--- Directions ---
With the pictures left out, set down the line containing "Click the trash delete icon on the toolbar" and each line after it to the end of the material, exactly as written.

--- Information ---

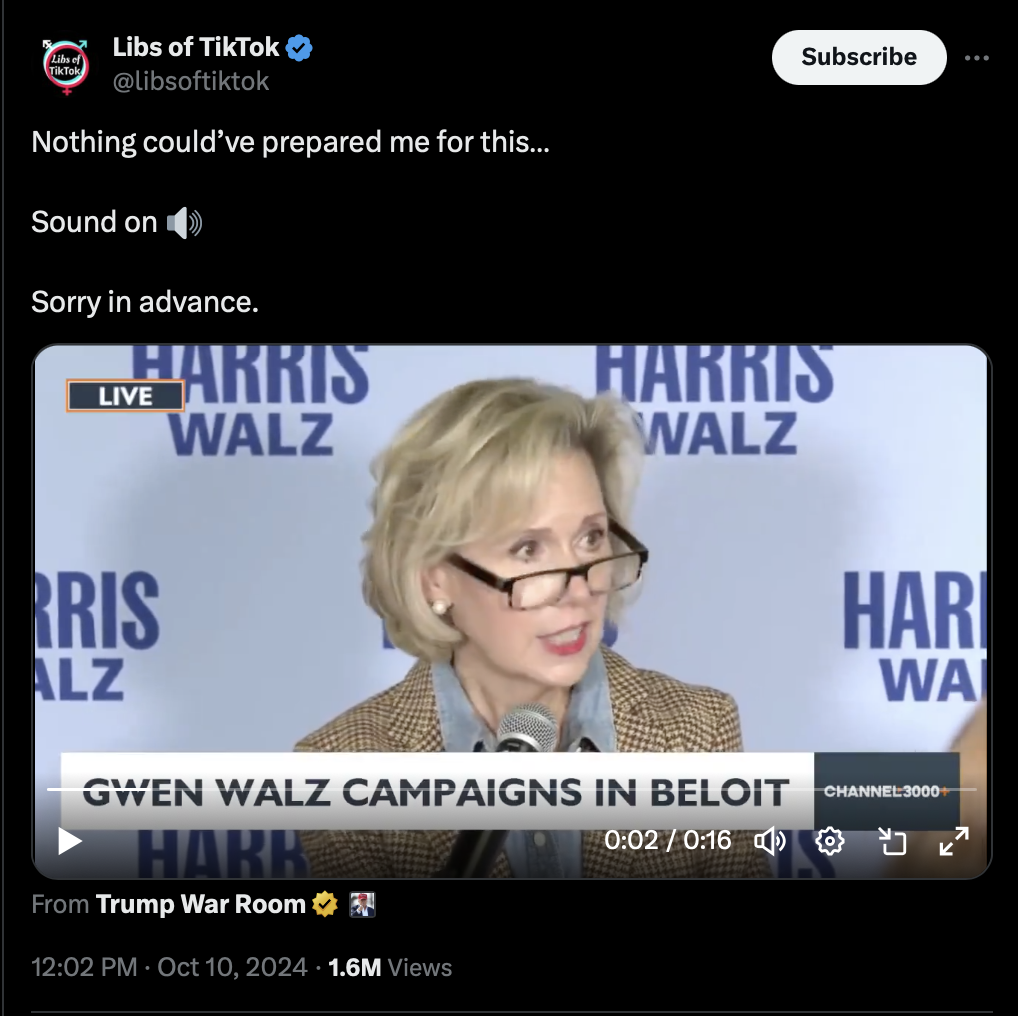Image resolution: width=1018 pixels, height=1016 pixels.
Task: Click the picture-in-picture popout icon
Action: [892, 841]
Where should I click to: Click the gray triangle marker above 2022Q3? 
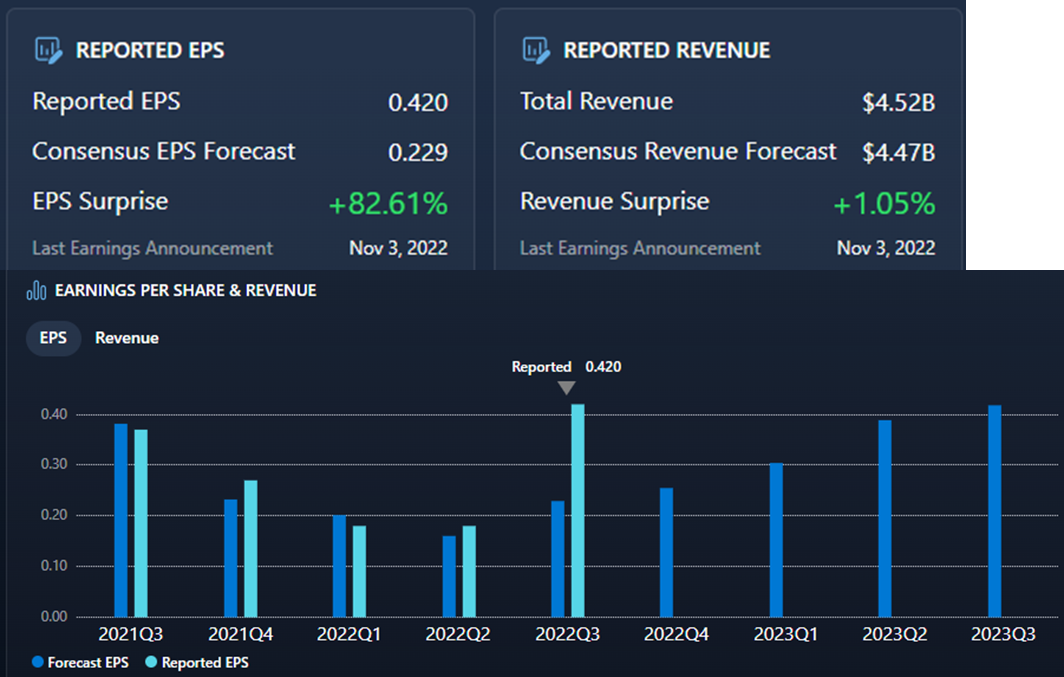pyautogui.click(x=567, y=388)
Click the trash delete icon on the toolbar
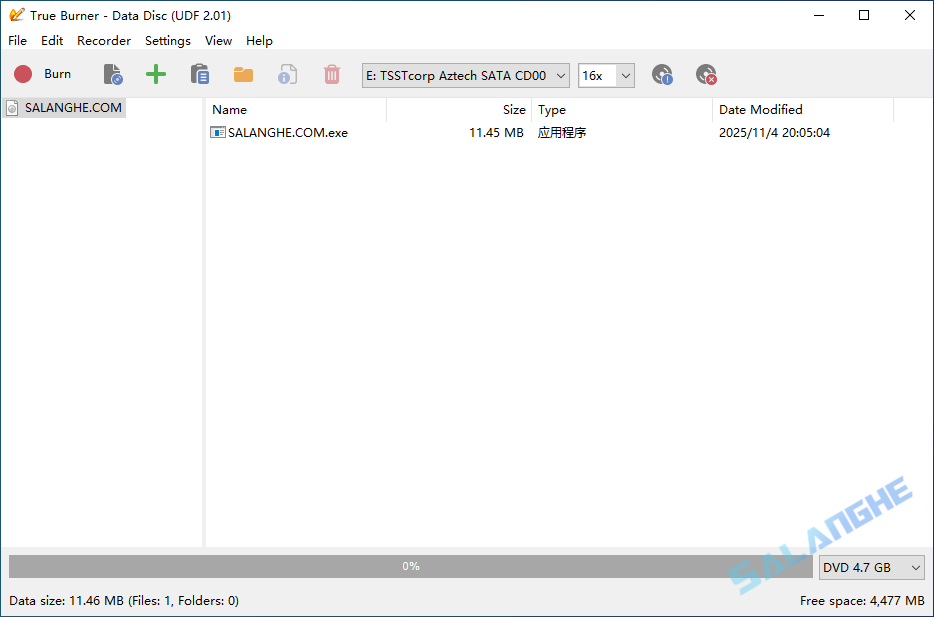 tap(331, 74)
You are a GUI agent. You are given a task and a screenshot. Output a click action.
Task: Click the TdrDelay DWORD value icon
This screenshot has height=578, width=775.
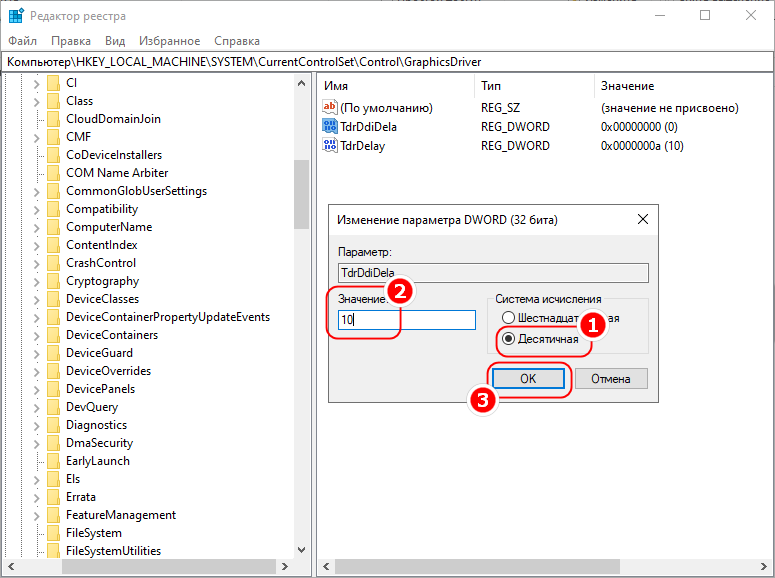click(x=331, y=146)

--- Exercise answer ---
Click the trash delete icon on the toolbar
 tap(331, 74)
You are a GUI agent. You are given a task and a screenshot. Output a click action.
Task: Click the TdrDelay DWORD value icon
This screenshot has height=578, width=775.
click(x=331, y=146)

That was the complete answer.